The OP's husband's 20% band will increase by up to €9,000 per year as this is the maximum of unused 20% band that can be transferred between spouses. The remainder of the OP's 20% band is lost, as is her PAYE credit which also cannot be transferred (although if she receives taxable Social Welfare payment, then the PAYE credit would normally cover any potential PAYE on this income).

So, assuming that the husband earns at least €41,800, there is now €9,000 of his salary which is taxed at the 20% rate instead of the 41% rate, which is a saving of €1,890 (€9,000 x 21%)


----------



## danash (5 Jul 2011)

DB74 said:


> The OP's husband's 20% band will increase by up to €9,000 per year as this is the maximum of unused 20% band that can be transferred between spouses. The remainder of the OP's 20% band is lost, as is her PAYE credit which also cannot be transferred (although if she receives taxable Social Welfare payment, then the PAYE credit would normally cover any potential PAYE on this income).
> 
> So, assuming that the husband earns at least €41,800, there is now €9,000 of his salary which is taxed at the 20% rate instead of the 41% rate, which is a saving of €1,890 (€9,000 x 21%)


 


Are you referring to the impact in the current tax year...? If so then that may be correct ...however the implication for each subsequent year is more stark.....if they are moving from a dual income married couple to a single income married couple then the 20% will DECREASE by up to 23K pa....assuming the partner earns more than 41K.....


http://www.revenue.ie/en/tax/it/leaflets/it1.html#section3


As far as I know the tax system positively discriminates towards dual income couples.


----------



## DB74 (5 Jul 2011)

I was specifically speaking about the husband's salary ONLY and I assumed that the OP currently has all of her tax credits.

You are correct about the tax system favouring dual-income couples.


----------



## danash (6 Jul 2011)

DB74 said:


> I was specifically speaking about the husband's salary ONLY and I assumed that the OP currently has all of her tax credits.
> 
> You are correct about the tax system favouring dual-income couples.


 
The OP is looking for the overall impact of taking a career break.....as far as I can see for 2012 the credit situation would be a zero sum game as they are seeing that benefit already. His salary taxable at 20% would however decrease by every euro between 41800 and 64000. This could cost them up to 23800 x 21% in extra tax. 
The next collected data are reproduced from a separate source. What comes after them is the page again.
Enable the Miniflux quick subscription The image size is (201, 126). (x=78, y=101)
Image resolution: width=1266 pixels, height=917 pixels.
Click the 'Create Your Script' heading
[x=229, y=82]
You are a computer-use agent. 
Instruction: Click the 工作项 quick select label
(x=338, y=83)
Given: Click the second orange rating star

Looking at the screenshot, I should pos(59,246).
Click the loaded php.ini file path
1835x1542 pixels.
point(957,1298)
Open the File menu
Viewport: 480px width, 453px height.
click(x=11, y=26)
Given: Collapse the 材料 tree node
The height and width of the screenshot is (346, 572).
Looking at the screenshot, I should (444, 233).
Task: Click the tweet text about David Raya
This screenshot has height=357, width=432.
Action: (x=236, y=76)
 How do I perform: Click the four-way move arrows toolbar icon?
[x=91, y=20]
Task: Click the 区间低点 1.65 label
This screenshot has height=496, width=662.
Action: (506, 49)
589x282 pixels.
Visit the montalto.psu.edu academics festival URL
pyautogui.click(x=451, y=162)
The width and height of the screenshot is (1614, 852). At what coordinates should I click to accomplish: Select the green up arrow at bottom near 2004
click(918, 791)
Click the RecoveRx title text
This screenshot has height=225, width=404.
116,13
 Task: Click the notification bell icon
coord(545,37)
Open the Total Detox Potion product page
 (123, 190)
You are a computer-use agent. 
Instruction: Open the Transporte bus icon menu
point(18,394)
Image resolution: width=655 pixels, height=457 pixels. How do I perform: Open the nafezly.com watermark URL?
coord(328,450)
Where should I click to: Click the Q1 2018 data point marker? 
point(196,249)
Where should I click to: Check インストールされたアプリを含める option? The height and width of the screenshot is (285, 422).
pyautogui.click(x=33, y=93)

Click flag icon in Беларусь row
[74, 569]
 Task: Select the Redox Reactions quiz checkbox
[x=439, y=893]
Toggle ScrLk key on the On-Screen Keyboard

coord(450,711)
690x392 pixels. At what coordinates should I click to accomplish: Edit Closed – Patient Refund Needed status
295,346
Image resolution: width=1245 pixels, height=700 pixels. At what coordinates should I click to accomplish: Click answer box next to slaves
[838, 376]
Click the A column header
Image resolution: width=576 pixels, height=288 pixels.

It is not a small amount to pay in extra tax at the same time as losing one salary.


----------



## DB74 (6 Jul 2011)

The OP is looking for the impact in her husband's take-home pay as I think we safely assume that her own take-home pay will drop to ZERO if she gives up work.

You are incorrect in assuming that her husband's 20% band would decrease as the max that any one person can earn at the 20% band is €41,800. Her husband *CANNOT* earn €64,000 at the 20% rate because the OP cannot transfer any more than €9,000 of her own 20% band to her spouse.


----------



## danash (7 Jul 2011)

She wont have any income to transfer so the net effect is the excess of the husband's income over 41K will now be taxed at 41%.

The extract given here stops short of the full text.